## [Problem set]
• 1. Return, word for word, the part of the passage about Gabrielle Ray that opens with the words containing "Apparently, I needed" and closes with "(according to Wikipedia).".
• 2. Write the next part of the passage about Gabrielle Ray, picking up after its final sentence.

Document passage START

Apparently, I needed a break. So I took one. “Am taking one” I should say, ’cause I haven’t finished being broken, or breaking, or taking a break, or whatever. But I wanted to start the new year (NB to any non-pagans out there, the real new year has already started) with a pretty witch xmas card of the delightful Gabrielle Ray (1883–1973), “one of the most photographed women in the world” (according to Wikipedia).
Ray performed at leading West End venues, becoming famous across Europe for her youthful beauty and her skill as a dancer. As the bio. on this site explains, “She had a graceful fluidity coupled with an acrobatic prowess that made her dancing nothing less than sensational.” In 1907, Ray played “Frou Frou” in George Edwardes’ adaptation of The Merry Widow, which ran for 778 performances at Daly’s Theatre. Ray’s dance number, complete with handstands and high kicks, performed on a table at Maxim’s held head high by four men, was a show stopper. Probably a heart-stopper too.

Document passage END
Information supplied START

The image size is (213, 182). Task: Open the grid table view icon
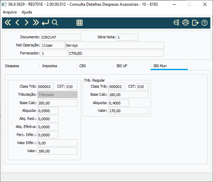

Information supplied END

## [Expected results]
• 1.
Apparently, I needed a break. So I took one. “Am taking one” I should say, ’cause I haven’t finished being broken, or breaking, or taking a break, or whatever. But I wanted to start the new year (NB to any non-pagans out there, the real new year has already started) with a pretty witch xmas card of the delightful Gabrielle Ray (1883–1973), “one of the most photographed women in the world” (according to Wikipedia).

• 2.
This photo is slightly earlier: it is one of a series of photos of Ray as “So-Hie” in the “Chinese” comic opera, See-See at the Prince of Wales’s Theatre, London, 20 June 1906. The photograph has been altered by the Rotary Photographic Co. Ltd of London, probably in 1907, for issue in its Rotary Photographic Series. You can see others in this series, and find lots of information about Ray, here.

Sadly, as Ray’s career waned “a damaging combination of depression and alchoholism brought about a total breakdown in health”; in 1936 she suffered a total nervous breakdown which led to her remaining institutionalized in a mental hospital for nearly forty years! What an end for a woman with so much going for her.
And with this terrible warning before all of us I hope you’ll forgive me for continuing my break a little longer. I will start posting regularly towards the end of (my) summer. Adieu.